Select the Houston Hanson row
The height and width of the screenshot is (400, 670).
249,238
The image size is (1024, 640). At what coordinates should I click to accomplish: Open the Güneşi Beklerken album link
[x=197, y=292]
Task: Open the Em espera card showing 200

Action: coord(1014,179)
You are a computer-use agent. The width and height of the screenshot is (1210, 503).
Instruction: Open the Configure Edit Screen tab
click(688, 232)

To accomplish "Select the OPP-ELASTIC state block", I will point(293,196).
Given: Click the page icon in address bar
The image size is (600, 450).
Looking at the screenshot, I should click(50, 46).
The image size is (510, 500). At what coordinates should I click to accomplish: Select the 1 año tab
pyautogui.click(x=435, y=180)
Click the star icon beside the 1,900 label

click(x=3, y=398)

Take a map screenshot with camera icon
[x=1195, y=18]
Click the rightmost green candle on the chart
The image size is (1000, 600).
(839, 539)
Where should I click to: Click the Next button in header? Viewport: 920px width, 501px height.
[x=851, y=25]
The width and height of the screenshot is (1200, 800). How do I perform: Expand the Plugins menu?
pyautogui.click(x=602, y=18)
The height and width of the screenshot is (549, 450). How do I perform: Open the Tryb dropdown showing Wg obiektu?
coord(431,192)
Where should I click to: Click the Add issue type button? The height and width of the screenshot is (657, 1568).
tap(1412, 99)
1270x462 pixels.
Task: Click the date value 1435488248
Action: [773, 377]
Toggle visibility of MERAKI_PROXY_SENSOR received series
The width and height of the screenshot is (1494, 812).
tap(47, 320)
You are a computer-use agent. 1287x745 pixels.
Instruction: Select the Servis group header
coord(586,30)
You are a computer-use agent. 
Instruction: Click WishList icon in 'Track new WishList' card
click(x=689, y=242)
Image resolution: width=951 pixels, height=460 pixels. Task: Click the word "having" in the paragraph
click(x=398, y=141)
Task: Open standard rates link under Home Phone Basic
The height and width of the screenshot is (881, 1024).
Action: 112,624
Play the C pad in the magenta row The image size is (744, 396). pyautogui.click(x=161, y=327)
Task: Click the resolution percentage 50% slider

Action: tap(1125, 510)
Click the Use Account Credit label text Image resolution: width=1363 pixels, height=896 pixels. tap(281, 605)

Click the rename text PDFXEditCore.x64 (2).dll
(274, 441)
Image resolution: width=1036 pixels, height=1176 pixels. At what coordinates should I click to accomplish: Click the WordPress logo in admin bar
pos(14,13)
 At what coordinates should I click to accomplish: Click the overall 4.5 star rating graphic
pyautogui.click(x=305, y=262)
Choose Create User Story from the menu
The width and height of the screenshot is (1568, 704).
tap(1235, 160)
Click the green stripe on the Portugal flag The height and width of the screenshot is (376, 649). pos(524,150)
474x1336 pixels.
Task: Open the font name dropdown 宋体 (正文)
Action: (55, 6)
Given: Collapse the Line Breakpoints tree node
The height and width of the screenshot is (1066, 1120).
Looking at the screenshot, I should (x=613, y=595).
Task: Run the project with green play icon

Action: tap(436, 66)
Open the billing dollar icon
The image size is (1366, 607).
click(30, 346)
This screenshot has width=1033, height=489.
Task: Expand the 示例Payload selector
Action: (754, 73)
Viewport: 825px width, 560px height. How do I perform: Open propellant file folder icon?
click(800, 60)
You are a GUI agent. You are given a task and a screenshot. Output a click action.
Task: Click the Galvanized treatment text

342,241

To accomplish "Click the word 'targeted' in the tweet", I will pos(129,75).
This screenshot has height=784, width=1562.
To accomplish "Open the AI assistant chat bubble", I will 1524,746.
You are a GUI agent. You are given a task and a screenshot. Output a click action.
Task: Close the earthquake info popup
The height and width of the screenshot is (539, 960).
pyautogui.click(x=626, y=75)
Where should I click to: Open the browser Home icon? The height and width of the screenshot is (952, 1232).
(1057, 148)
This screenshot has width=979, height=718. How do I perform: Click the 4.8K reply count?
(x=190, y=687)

* **PROBLEM DETAILS**
Every entry should be reproduced exactly, with no part omitted.

* **ANSWER SPACE**
Select the Houston Hanson row
The height and width of the screenshot is (400, 670).
249,238
The image size is (1024, 640). At what coordinates should I click to accomplish: Open the Güneşi Beklerken album link
[x=197, y=292]
Task: Open the Em espera card showing 200

Action: coord(1014,179)
You are a computer-use agent. The width and height of the screenshot is (1210, 503).
Instruction: Open the Configure Edit Screen tab
click(688, 232)

To accomplish "Select the OPP-ELASTIC state block", I will point(293,196).
Given: Click the page icon in address bar
The image size is (600, 450).
Looking at the screenshot, I should click(50, 46).
The image size is (510, 500). At what coordinates should I click to accomplish: Select the 1 año tab
pyautogui.click(x=435, y=180)
Click the star icon beside the 1,900 label

click(x=3, y=398)

Take a map screenshot with camera icon
[x=1195, y=18]
Click the rightmost green candle on the chart
The image size is (1000, 600).
(839, 539)
Where should I click to: Click the Next button in header? Viewport: 920px width, 501px height.
[x=851, y=25]
The width and height of the screenshot is (1200, 800). How do I perform: Expand the Plugins menu?
pyautogui.click(x=602, y=18)
The height and width of the screenshot is (549, 450). How do I perform: Open the Tryb dropdown showing Wg obiektu?
coord(431,192)
Where should I click to: Click the Add issue type button? The height and width of the screenshot is (657, 1568).
tap(1412, 99)
1270x462 pixels.
Task: Click the date value 1435488248
Action: [773, 377]
Toggle visibility of MERAKI_PROXY_SENSOR received series
The width and height of the screenshot is (1494, 812).
tap(47, 320)
You are a computer-use agent. 1287x745 pixels.
Instruction: Select the Servis group header
coord(586,30)
You are a computer-use agent. 
Instruction: Click WishList icon in 'Track new WishList' card
click(x=689, y=242)
Image resolution: width=951 pixels, height=460 pixels. Task: Click the word "having" in the paragraph
click(x=398, y=141)
Task: Open standard rates link under Home Phone Basic
The height and width of the screenshot is (881, 1024).
Action: 112,624
Play the C pad in the magenta row The image size is (744, 396). pyautogui.click(x=161, y=327)
Task: Click the resolution percentage 50% slider

Action: tap(1125, 510)
Click the Use Account Credit label text Image resolution: width=1363 pixels, height=896 pixels. tap(281, 605)

Click the rename text PDFXEditCore.x64 (2).dll
(274, 441)
Image resolution: width=1036 pixels, height=1176 pixels. At what coordinates should I click to accomplish: Click the WordPress logo in admin bar
pos(14,13)
 At what coordinates should I click to accomplish: Click the overall 4.5 star rating graphic
pyautogui.click(x=305, y=262)
Choose Create User Story from the menu
The width and height of the screenshot is (1568, 704).
tap(1235, 160)
Click the green stripe on the Portugal flag The height and width of the screenshot is (376, 649). pos(524,150)
474x1336 pixels.
Task: Open the font name dropdown 宋体 (正文)
Action: (55, 6)
Given: Collapse the Line Breakpoints tree node
The height and width of the screenshot is (1066, 1120).
Looking at the screenshot, I should (x=613, y=595).
Task: Run the project with green play icon

Action: tap(436, 66)
Open the billing dollar icon
The image size is (1366, 607).
click(30, 346)
This screenshot has width=1033, height=489.
Task: Expand the 示例Payload selector
Action: (754, 73)
Viewport: 825px width, 560px height. How do I perform: Open propellant file folder icon?
click(800, 60)
You are a GUI agent. You are given a task and a screenshot. Output a click action.
Task: Click the Galvanized treatment text

342,241

To accomplish "Click the word 'targeted' in the tweet", I will pos(129,75).
This screenshot has height=784, width=1562.
To accomplish "Open the AI assistant chat bubble", I will 1524,746.
You are a GUI agent. You are given a task and a screenshot. Output a click action.
Task: Close the earthquake info popup
The height and width of the screenshot is (539, 960).
pyautogui.click(x=626, y=75)
Where should I click to: Open the browser Home icon? The height and width of the screenshot is (952, 1232).
(1057, 148)
This screenshot has width=979, height=718. How do I perform: Click the 4.8K reply count?
(x=190, y=687)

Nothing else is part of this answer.